Short task: Return the following entries line for line, without any changes.

+++ Dataset records

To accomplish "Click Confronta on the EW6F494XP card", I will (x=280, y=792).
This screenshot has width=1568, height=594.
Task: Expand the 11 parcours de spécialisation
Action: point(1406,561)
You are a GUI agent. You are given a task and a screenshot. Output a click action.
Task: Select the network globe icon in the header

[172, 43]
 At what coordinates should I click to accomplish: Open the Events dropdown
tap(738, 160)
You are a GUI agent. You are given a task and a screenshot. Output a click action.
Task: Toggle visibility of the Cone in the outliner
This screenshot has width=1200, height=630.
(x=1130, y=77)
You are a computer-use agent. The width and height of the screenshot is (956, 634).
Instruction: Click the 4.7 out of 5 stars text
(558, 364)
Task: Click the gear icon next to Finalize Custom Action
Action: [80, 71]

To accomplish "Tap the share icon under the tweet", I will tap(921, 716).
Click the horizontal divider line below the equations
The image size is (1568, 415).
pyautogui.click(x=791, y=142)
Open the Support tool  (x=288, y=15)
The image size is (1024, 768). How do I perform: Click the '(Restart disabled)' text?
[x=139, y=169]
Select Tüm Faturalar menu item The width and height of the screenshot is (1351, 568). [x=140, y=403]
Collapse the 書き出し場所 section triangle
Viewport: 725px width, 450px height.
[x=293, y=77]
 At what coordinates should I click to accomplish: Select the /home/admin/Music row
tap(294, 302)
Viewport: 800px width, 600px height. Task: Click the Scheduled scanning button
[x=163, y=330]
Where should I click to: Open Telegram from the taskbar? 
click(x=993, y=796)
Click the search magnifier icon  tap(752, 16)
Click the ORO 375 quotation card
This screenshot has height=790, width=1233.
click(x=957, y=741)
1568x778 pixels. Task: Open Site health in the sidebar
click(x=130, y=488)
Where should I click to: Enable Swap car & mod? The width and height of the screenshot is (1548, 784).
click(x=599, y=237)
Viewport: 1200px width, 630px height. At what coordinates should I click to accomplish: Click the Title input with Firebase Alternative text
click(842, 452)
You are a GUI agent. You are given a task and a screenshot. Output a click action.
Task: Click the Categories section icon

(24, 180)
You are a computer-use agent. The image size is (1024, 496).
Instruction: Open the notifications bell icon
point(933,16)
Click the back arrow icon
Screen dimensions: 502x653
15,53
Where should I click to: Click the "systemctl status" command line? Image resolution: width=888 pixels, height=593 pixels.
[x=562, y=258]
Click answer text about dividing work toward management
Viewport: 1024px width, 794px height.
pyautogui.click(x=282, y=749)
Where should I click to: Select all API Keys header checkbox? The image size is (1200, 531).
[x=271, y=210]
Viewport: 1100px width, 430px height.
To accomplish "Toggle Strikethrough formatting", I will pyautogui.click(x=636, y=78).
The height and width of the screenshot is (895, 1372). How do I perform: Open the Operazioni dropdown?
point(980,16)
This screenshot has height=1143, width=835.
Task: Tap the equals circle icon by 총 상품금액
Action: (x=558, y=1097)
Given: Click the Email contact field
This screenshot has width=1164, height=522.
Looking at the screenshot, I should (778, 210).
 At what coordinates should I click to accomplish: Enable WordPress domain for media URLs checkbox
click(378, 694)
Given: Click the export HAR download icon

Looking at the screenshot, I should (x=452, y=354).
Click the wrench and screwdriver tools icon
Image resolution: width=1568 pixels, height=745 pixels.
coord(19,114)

++++++

Final result:
To accomplish "Click Confronta on the EW6F494XP card", I will (x=280, y=792).
This screenshot has width=1568, height=594.
Task: Expand the 11 parcours de spécialisation
Action: point(1406,561)
You are a GUI agent. You are given a task and a screenshot. Output a click action.
Task: Select the network globe icon in the header

[172, 43]
 At what coordinates should I click to accomplish: Open the Events dropdown
tap(738, 160)
You are a GUI agent. You are given a task and a screenshot. Output a click action.
Task: Toggle visibility of the Cone in the outliner
This screenshot has width=1200, height=630.
(x=1130, y=77)
You are a computer-use agent. The width and height of the screenshot is (956, 634).
Instruction: Click the 4.7 out of 5 stars text
(558, 364)
Task: Click the gear icon next to Finalize Custom Action
Action: [80, 71]

To accomplish "Tap the share icon under the tweet", I will tap(921, 716).
Click the horizontal divider line below the equations
The image size is (1568, 415).
pyautogui.click(x=791, y=142)
Open the Support tool  (x=288, y=15)
The image size is (1024, 768). How do I perform: Click the '(Restart disabled)' text?
[x=139, y=169]
Select Tüm Faturalar menu item The width and height of the screenshot is (1351, 568). [x=140, y=403]
Collapse the 書き出し場所 section triangle
Viewport: 725px width, 450px height.
[x=293, y=77]
 At what coordinates should I click to accomplish: Select the /home/admin/Music row
tap(294, 302)
Viewport: 800px width, 600px height. Task: Click the Scheduled scanning button
[x=163, y=330]
Where should I click to: Open Telegram from the taskbar? 
click(x=993, y=796)
Click the search magnifier icon  tap(752, 16)
Click the ORO 375 quotation card
This screenshot has height=790, width=1233.
click(x=957, y=741)
1568x778 pixels. Task: Open Site health in the sidebar
click(x=130, y=488)
Where should I click to: Enable Swap car & mod? The width and height of the screenshot is (1548, 784).
click(x=599, y=237)
Viewport: 1200px width, 630px height. At what coordinates should I click to accomplish: Click the Title input with Firebase Alternative text
click(842, 452)
You are a GUI agent. You are given a task and a screenshot. Output a click action.
Task: Click the Categories section icon

(24, 180)
You are a computer-use agent. The image size is (1024, 496).
Instruction: Open the notifications bell icon
point(933,16)
Click the back arrow icon
Screen dimensions: 502x653
15,53
Where should I click to: Click the "systemctl status" command line? Image resolution: width=888 pixels, height=593 pixels.
[x=562, y=258]
Click answer text about dividing work toward management
Viewport: 1024px width, 794px height.
pyautogui.click(x=282, y=749)
Where should I click to: Select all API Keys header checkbox? The image size is (1200, 531).
[x=271, y=210]
Viewport: 1100px width, 430px height.
To accomplish "Toggle Strikethrough formatting", I will pyautogui.click(x=636, y=78).
The height and width of the screenshot is (895, 1372). How do I perform: Open the Operazioni dropdown?
point(980,16)
This screenshot has height=1143, width=835.
Task: Tap the equals circle icon by 총 상품금액
Action: (x=558, y=1097)
Given: Click the Email contact field
This screenshot has width=1164, height=522.
Looking at the screenshot, I should (778, 210).
 At what coordinates should I click to accomplish: Enable WordPress domain for media URLs checkbox
click(378, 694)
Given: Click the export HAR download icon

Looking at the screenshot, I should (x=452, y=354).
Click the wrench and screwdriver tools icon
Image resolution: width=1568 pixels, height=745 pixels.
coord(19,114)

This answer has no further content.